On 23/06/2017 Phil wrote: Just so hard in practice. I've been led into a current situation that is pressing all my emotional buttons to a further extreme. I just seem to be making the same emotional mistakes and patterns. They are less potent now, I know there's been significant progress but it's still the same types of feeling and challenge - when / how does the ability to be free of this to an extent where I can really feel the change deep down happen? The release of the pressure, the real, noticeable shift into a place of peace and freedom. I'm tired of feeling these things but still feel powerless to just make a different choice - no effort to trust more or let go or believe more etc deep down in my introvert seems to have a knock on effect to actually feel different.
On 23/06/2017 Nicky wrote: This Bible Insight reminds me of something that happened to me last week. Yet again (I know what you mean, Phil), I felt something strongly during a conversation with one of my best friends and for the first time (I think) in 16 years of friendship, I hurt her unintentionally. I came away that afternoon feeling pretty devastated and I could feel it was cutting into my happiness and starting to monopolise my thoughts, reflecting a common pattern for me recently: mistake - defensiveness - guilt - regret - self-destruction. After a couple of days of damage (it would have taken me a lot longer before), I realised what was happening and I asked the Lord to help me to stop feeling guilty; I felt guilty because I feel I am a bad person deep down, but it is not the truth. Yes, it'd have been better to have used kinder words with my friend but that mistake didn't mean I was a bad person and the Lord has given us a second chance; we are valued because he died for us and loves us for who we are, not for what we do. It might take a long time, but I'm going to persevere with the Lord as my guide and master.

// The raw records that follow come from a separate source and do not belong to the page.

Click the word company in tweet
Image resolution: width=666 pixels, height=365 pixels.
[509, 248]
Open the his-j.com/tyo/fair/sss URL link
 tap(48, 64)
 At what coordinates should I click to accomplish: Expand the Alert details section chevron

On 24/06/2017 Phil wrote: Yes but asking the lord to stop you feeling something would provoke the response above as John says - 'you do it'. I guess It's believing there's no guilt because of the Lord and making that shift within. It's this underneath area of doubt, in the Lord, in ourselves and all the rest that is the hard thing to shift. Re; my comment last night, it was on the train back from work after a challenging week. That transition when I'm riding pretty high in my extroverts - driving things at work but knowing I'm about to enter a very different environment. I must say after only a few mins of feeling pretty depressed / deflated, it turned around and I was able to enjoy the evening. Going out for a meal probably helped although I've done that before and not enjoyed the meal. So that's progress. Good. I guess, I'm just conscious these classic negative feelings are still prevalent / too much there and after nearly 10 years of walking this walk I'm tired of them.
On 24/06/2017 Nicky wrote: Yes, I understand, Phil. It's not easy to stop these "patterns of a life time" but, as you say, the progress we're making is real. I believe this progress is wonderful and the Lord is in there with us, encouraging and loving us all the way, even in the darkest moments.

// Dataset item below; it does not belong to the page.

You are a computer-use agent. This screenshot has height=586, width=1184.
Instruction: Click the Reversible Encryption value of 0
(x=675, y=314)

On 24/06/2017 Andrew wrote: I'm sure I'm not alone in being struck by John's comment that if we ask God to change us, the reply comes back "you change yourself". I think there are two different ways in which you can ask God to change you. It's true that often when we say "God change me" it can be a way of spiritualising the fact we don't really want to do the work in facing up to it ourselves; I think that is what John is taking aim at. But if we recognise that it is going to involve us properly facing up to it and making good choices, and are asking God to give us wisdom and empower us in that, it can be a good prayer.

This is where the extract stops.